Stalowcy kontynuują dobrą passę. Piłkarze z hutniczego miasta nie przegrali w lidze od pięciu gier, a do tego mają triumf w Pucharze Polski. – Cieszymy się bardzo z tego powodu. W każdym meczu walczymy i staramy się wygrać, wiadomo nie zawszę się uda zwyciężyć. Ostatnio mamy dobrą passę i chcemy podtrzymać ją jak najdłużej. Początek mieliśmy słabszy, ale liczy się co będzie na koniec sezonu – dodał pomocnik Stalówki.

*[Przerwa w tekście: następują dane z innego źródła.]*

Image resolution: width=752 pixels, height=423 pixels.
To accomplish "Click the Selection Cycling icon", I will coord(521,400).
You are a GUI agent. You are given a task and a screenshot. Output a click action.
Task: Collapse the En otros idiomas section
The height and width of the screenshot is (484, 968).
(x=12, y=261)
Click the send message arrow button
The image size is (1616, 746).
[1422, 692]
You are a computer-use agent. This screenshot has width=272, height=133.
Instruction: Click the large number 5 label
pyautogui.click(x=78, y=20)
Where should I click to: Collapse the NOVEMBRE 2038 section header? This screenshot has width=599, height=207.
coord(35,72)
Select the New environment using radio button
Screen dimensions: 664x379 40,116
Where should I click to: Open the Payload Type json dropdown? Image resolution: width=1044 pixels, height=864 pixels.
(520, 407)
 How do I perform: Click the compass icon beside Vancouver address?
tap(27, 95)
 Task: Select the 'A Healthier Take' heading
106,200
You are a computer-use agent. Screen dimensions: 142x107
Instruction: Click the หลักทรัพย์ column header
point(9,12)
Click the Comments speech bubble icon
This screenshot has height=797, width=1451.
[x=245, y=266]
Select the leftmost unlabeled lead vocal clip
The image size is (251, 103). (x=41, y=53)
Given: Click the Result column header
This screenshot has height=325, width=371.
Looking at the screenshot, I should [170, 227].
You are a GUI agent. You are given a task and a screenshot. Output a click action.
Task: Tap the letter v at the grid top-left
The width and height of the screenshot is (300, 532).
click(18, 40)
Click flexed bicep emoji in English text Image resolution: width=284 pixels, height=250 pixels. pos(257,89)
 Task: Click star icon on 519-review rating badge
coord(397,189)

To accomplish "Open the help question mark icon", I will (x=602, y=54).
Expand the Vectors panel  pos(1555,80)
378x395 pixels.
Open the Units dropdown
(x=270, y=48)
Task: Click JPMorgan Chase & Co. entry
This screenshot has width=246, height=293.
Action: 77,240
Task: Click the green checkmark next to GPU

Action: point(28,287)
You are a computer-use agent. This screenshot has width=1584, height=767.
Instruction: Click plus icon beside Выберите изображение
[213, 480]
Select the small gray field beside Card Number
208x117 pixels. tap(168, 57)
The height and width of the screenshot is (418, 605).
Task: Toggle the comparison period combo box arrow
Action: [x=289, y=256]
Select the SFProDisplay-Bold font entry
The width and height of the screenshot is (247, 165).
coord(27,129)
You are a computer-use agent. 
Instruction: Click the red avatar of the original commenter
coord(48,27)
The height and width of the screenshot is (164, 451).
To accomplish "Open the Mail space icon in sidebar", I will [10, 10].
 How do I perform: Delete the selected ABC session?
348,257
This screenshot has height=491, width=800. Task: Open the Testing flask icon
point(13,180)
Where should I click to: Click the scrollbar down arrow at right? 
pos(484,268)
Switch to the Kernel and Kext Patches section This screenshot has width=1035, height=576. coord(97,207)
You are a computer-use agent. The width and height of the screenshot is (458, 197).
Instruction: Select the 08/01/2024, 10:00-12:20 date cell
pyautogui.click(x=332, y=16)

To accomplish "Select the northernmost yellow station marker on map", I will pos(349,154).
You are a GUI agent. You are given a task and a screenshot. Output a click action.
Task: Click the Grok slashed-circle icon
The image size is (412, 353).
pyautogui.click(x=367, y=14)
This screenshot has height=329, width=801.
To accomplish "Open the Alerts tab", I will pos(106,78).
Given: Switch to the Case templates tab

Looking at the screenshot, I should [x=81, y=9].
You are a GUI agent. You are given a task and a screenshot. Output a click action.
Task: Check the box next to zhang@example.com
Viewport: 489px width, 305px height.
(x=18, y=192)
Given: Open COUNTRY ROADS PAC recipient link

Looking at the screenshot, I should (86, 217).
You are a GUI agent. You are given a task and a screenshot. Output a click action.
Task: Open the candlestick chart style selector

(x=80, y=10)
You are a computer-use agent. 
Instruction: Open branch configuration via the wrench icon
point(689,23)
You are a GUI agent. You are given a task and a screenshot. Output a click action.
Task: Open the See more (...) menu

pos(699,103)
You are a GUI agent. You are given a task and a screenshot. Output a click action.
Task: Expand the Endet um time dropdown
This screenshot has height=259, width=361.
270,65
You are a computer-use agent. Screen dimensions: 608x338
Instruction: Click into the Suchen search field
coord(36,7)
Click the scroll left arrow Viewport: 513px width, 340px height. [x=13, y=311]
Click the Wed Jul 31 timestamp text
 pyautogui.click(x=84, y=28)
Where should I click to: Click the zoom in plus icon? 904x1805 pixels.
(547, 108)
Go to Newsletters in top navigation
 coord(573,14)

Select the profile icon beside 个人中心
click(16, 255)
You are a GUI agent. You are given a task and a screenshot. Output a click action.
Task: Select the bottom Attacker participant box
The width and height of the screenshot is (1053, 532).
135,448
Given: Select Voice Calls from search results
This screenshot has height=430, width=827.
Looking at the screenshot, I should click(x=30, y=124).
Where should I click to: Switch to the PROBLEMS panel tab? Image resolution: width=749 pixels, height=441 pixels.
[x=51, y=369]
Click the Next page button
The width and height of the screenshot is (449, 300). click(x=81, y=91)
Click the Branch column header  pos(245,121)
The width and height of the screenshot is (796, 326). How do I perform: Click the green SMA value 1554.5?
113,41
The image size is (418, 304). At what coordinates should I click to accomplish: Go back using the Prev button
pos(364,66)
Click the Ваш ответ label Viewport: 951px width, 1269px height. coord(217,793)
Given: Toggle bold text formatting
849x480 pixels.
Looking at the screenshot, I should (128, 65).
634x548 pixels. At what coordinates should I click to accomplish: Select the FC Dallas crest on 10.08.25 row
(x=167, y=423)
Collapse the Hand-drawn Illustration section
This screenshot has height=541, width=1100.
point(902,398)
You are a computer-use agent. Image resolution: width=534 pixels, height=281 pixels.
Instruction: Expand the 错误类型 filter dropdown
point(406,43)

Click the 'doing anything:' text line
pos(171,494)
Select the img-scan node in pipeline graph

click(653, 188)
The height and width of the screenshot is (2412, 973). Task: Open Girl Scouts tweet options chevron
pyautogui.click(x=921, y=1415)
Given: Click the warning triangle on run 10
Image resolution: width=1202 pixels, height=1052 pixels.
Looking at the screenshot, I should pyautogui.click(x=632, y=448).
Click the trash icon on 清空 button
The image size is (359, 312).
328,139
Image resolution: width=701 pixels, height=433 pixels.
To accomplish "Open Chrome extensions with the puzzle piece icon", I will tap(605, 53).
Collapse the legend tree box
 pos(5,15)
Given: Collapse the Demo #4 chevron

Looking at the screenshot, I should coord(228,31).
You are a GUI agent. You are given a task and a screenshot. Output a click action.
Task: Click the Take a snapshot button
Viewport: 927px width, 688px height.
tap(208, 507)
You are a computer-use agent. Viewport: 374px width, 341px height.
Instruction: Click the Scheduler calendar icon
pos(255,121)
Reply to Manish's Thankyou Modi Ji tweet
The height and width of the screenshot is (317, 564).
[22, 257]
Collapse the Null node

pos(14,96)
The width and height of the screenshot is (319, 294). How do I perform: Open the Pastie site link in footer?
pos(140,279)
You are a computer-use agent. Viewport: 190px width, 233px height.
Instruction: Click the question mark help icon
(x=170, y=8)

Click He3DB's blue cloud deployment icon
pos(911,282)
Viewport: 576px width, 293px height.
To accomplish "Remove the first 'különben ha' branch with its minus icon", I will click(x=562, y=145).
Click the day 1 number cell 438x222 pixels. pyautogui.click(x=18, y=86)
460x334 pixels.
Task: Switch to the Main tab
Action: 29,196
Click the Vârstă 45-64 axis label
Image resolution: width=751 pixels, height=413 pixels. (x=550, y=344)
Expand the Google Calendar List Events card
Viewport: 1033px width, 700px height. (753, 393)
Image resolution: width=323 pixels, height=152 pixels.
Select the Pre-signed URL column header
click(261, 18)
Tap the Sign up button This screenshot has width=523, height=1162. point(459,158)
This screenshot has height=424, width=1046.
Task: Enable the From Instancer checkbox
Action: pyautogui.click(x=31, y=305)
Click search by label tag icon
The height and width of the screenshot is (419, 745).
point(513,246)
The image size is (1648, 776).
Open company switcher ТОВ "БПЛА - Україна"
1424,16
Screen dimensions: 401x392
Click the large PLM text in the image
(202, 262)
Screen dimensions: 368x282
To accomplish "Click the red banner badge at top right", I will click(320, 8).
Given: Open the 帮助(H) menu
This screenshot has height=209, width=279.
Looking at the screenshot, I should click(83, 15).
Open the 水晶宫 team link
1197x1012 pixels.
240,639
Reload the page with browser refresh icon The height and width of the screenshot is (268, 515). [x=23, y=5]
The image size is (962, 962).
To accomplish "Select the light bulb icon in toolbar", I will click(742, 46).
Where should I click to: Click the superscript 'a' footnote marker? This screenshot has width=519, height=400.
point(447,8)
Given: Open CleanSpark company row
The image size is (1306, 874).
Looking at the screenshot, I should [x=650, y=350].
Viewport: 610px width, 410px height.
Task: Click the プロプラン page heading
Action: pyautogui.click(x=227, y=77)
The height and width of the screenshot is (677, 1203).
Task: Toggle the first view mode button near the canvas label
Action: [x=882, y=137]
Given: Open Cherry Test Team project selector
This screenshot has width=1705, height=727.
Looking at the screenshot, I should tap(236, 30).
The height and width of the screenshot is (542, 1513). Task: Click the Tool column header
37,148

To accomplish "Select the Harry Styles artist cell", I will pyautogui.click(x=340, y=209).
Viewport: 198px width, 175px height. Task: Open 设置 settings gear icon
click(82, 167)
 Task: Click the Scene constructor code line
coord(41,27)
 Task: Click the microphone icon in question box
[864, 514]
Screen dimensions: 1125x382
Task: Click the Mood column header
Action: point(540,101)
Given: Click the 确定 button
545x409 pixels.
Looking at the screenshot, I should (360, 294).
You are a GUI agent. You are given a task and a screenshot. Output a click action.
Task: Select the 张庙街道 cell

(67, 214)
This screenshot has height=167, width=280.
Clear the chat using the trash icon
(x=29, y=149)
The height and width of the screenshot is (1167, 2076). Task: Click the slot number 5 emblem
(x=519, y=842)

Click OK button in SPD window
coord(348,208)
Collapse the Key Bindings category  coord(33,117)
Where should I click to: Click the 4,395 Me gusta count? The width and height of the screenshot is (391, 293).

W ekipie ze Stalowej Woli panuje niewątpliwie bardzo dobra atmosfera. Dobre wyniku budują jeszcze lepsze kontakty w drużynie, a to ma przełożenie na lepszą grę. – Dobra atmosfera jest bardzo ważna, niektórzy mówią, że to połowa sukcesu. W naszej drużynie jest świetna atmosfera widać to na boisku jak i poza nim. Wiadomo, że wyniki tylko ją umacniają a to wpływa na jeszcze lepszą postawę – zakończył Mateusz Argasiński.